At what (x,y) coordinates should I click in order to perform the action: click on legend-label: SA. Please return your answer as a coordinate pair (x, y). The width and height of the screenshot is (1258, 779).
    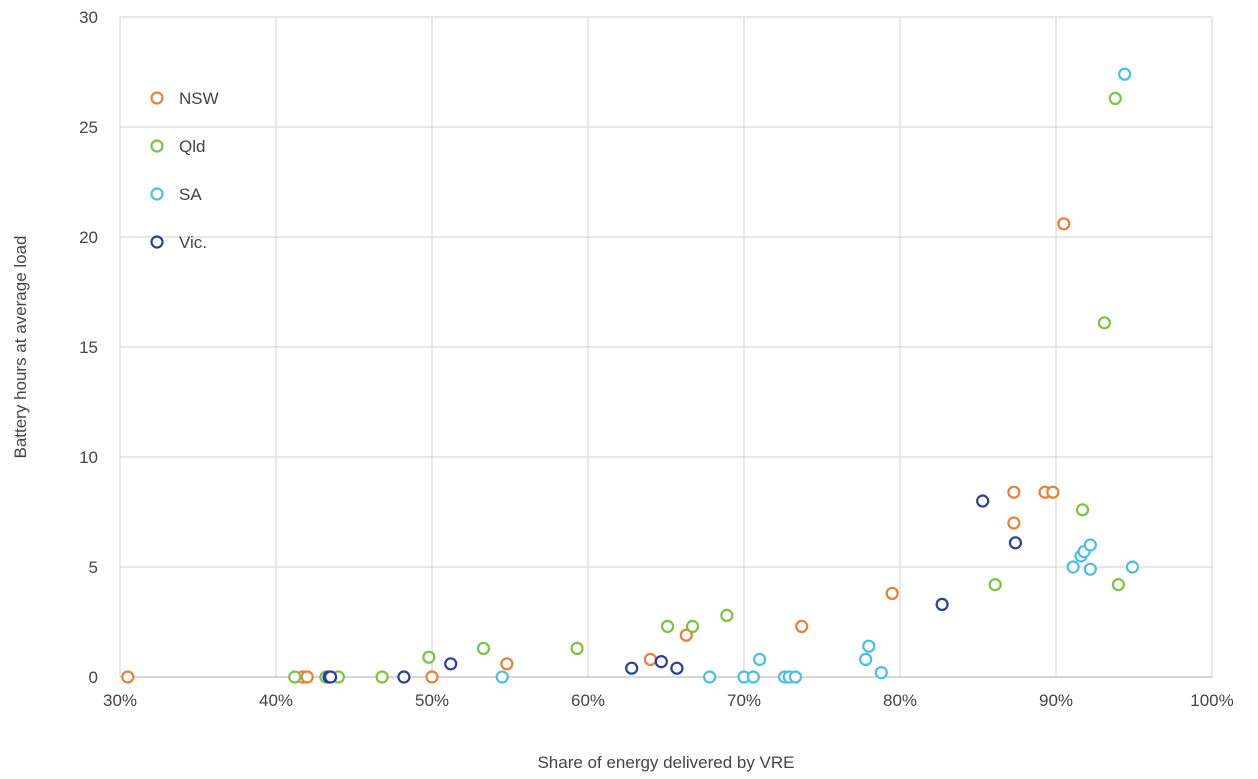
    Looking at the image, I should click on (190, 194).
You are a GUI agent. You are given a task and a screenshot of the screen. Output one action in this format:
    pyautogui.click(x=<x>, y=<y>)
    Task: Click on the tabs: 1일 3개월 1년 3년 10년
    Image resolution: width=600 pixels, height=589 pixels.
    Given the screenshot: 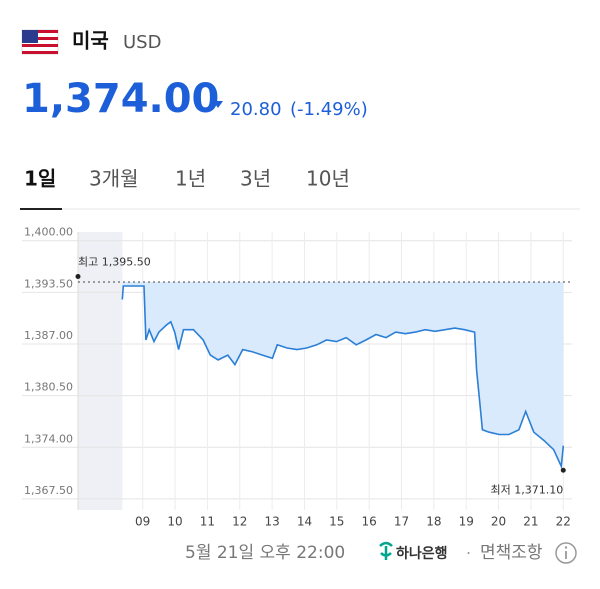 What is the action you would take?
    pyautogui.click(x=185, y=188)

* Exercise instructions: Please report every line of the entries above that contains the word "height", copying each line in full; case counts.

* Result:
At what (x,y) coordinates should I click in order to perform the action: click on legend-label: SA. Please return your answer as a coordinate pair (x, y). The width and height of the screenshot is (1258, 779).
    Image resolution: width=600 pixels, height=589 pixels.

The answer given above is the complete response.